Sometimes headlines just make you say, “Well… yeah.”
Such is the case with this one from The Atlantic: Locking People Up Is No Way to Treat Mental Illness.
The failures in services for people with mental illness and behavioral disorders associated with substance use have resulted in mass incarceration becoming the country’s de facto mental-health-care system. People with mental illnesses in the United States are 10 times more likely to be incarcerated than they are to be hospitalized. Those who don’t end up in prison are likely to cycle repeatedly through patchy psychiatric care, spells of homelessness, and emergency rooms. And every year, about 2 million arrests are made of people with serious mental illnesses.
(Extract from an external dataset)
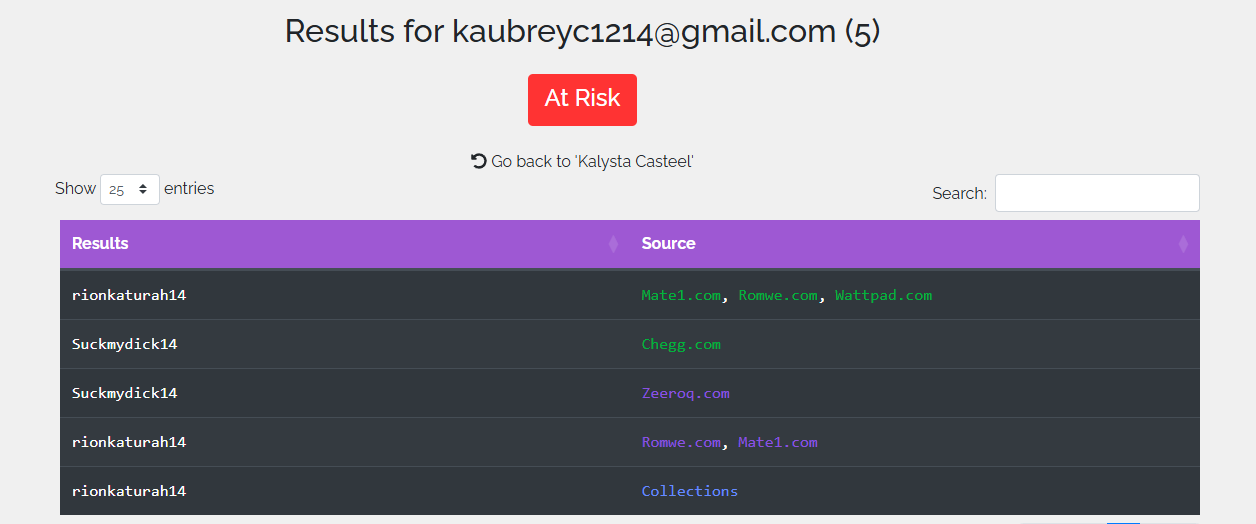Viewport: 1256px width, 524px height.
Task: Select the result row sourced from Chegg.com
Action: [630, 344]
As a result, the makeup of our prison population tells its own tale: More than 70 percent of people in American jails and prisons have at least one diagnosed mental illness or substance-use disorder, or both. Up to a third of those incarcerated have serious mental illnesses, a much higher rate than is found at large. On any given day, approximately 380,000 people with mental illnesses are in jail or prison across the United States, and another 574,000 are under some form of correctional supervision.
The broad effects of gun violence
The New York Times takes a look at the long-lasting effects of mass shootings on survivors and people close to the event. The article spotlights a survivor of Columbine who spent years brushing off the importance of that event and subsequently experiencing recurring nightmares, substance abuse, and eating disorders.
For survivors, victims’ families and those who live near the location of a shooting, the psychological effects can be intense and prolonged. They may include post-traumatic stress disorder, substance abuse, self-harm and major depressive disorders.
But even among those who do not frequently experience gun violence or who have never been directly affected by a mass shooting, feelings of fear, anger or helplessness can arise. And studies have found that continually consuming news media after a tragedy can lead to acute stress.
This has nothing to do with mental health but it does have to do with my other passion: artificial intelligence programs being not very good at being people.
Ada, the smallest and definitely weirdest model
Bath Roll - Three donuts melted hot on one side
Friar Flats - Topped with tomatoes, honey, red paint and ceramic chili caps
Ponder Owls - magical, yellow-feathered donuts covered in icing with puffiness and shine
By Soul - filled with firecrackers, black bean dip, red pepper syrup, and watermelon
Coconut Fun - Sulphure hasn’t been wiped off, a demon cake filled with coconut cream and pistachios
Blood Donut - Creamy moist donut topped with spoonfuls of delicious blood
Goofy Trick - the elephant, is a clown and it's all about tossing treats into his skull
Spankin’ - Other-colored donut with a frying pan in the middle
Speaking of getting stuff wrong
In the wake of the shootings in Texas, San Francisco Giants manager Gabe Kapler announced that he won’t be coming out onto the field for the national anthem for a while.